The one situation where this style could be a burden is when one needs an iterator that can only be iterated once and which permanently discards the elements it has produced. I only say this because Scala must have the TraversableOnce trait for a reason, though I have never uncovered it.
This style is the only one that succeeds on all points.
Internal Iterators
list.foreach(element => print(element))
An internal iterator is just a method, often called foreach
, that accepts a function as its only argument which is then applied to each element of the collection. It moves the control of the iteration from the caller to the callee. As a consequence, the ability to break, continue, or otherwise alter the normal iteration is lost. In Scala, even the for
loops are sugar for internal iterators, and thus lack break or continue.

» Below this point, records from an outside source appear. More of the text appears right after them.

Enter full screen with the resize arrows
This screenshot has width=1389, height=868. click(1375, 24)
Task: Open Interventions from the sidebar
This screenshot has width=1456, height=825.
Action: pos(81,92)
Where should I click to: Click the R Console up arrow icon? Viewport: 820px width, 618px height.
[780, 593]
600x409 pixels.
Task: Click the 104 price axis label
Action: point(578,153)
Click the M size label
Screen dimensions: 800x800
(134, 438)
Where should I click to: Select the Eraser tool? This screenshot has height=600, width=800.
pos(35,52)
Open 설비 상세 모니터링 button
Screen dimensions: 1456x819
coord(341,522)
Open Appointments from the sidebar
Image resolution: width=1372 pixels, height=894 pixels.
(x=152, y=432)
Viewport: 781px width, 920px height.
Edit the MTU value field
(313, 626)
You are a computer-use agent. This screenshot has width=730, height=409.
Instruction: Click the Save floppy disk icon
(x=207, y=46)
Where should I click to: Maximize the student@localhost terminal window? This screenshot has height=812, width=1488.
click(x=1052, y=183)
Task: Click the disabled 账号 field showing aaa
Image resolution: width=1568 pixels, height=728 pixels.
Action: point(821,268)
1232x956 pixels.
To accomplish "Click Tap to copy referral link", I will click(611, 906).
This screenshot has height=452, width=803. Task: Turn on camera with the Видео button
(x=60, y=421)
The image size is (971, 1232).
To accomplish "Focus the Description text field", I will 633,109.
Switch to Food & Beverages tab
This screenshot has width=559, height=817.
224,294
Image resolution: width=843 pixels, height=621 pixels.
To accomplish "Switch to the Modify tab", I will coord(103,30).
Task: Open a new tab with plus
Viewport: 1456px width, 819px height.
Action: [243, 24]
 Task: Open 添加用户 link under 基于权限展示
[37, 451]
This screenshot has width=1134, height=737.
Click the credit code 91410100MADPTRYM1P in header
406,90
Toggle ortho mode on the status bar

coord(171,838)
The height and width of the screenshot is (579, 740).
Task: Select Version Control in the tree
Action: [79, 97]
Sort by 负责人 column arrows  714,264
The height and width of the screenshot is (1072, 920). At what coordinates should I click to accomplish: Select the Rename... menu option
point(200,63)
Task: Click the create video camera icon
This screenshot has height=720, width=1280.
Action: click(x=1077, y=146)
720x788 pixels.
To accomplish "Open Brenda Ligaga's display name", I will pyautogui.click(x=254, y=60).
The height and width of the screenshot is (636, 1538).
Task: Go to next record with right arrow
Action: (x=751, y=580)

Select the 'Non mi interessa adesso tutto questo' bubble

Internal iterators can coexist with an external ones. Robert Nystrom has a blog series about why certain problems are harder or easier to solve external vs internal iterators. The subsequent posts talk about ways to get the benefits of one in the other and more about sentinel iterators, his favorite. It is a good series for those interested in learning even more about iterators.
This is the only the style that fails #5 Controlability, but it succeeds on all other counts.